Saved data entries:
........

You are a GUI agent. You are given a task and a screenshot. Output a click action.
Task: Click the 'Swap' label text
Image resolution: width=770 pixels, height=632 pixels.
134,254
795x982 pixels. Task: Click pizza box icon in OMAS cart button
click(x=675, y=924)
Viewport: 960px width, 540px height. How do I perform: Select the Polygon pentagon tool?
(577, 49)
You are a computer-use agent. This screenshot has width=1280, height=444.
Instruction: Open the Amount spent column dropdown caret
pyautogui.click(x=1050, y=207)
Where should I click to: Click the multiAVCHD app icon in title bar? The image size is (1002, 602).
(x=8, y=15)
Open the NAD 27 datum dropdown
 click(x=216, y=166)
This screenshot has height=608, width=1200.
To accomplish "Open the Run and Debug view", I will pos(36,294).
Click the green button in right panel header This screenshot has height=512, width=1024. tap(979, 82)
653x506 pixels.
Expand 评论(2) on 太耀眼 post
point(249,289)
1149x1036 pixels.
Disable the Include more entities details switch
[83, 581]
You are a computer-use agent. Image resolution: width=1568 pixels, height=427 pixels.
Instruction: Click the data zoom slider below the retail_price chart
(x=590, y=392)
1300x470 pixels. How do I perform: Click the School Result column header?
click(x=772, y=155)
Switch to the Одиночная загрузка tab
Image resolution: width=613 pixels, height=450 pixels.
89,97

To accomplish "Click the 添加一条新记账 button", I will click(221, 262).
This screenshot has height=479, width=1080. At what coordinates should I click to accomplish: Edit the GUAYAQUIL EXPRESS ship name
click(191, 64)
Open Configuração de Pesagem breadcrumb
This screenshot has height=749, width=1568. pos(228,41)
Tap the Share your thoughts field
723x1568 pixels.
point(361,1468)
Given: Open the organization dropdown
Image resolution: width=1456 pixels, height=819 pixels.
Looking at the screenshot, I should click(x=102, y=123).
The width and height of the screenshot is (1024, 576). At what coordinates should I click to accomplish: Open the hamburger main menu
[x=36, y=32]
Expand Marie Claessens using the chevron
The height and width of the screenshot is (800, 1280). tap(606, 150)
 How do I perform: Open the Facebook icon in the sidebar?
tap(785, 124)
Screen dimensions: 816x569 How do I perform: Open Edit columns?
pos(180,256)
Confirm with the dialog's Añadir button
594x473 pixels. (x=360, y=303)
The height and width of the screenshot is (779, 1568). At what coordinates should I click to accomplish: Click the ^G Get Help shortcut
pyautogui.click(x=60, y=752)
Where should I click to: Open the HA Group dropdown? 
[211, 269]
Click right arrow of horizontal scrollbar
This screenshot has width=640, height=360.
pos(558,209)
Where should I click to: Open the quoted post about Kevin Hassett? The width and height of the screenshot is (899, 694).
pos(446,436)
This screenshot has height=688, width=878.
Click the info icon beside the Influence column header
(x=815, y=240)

........

The lines in the records above that include the word "agent" must be copied out.

You are a GUI agent. You are given a task and a screenshot. Output a click action.
You are a computer-use agent. This screenshot has width=1280, height=444.
You are a computer-use agent. Image resolution: width=1568 pixels, height=427 pixels.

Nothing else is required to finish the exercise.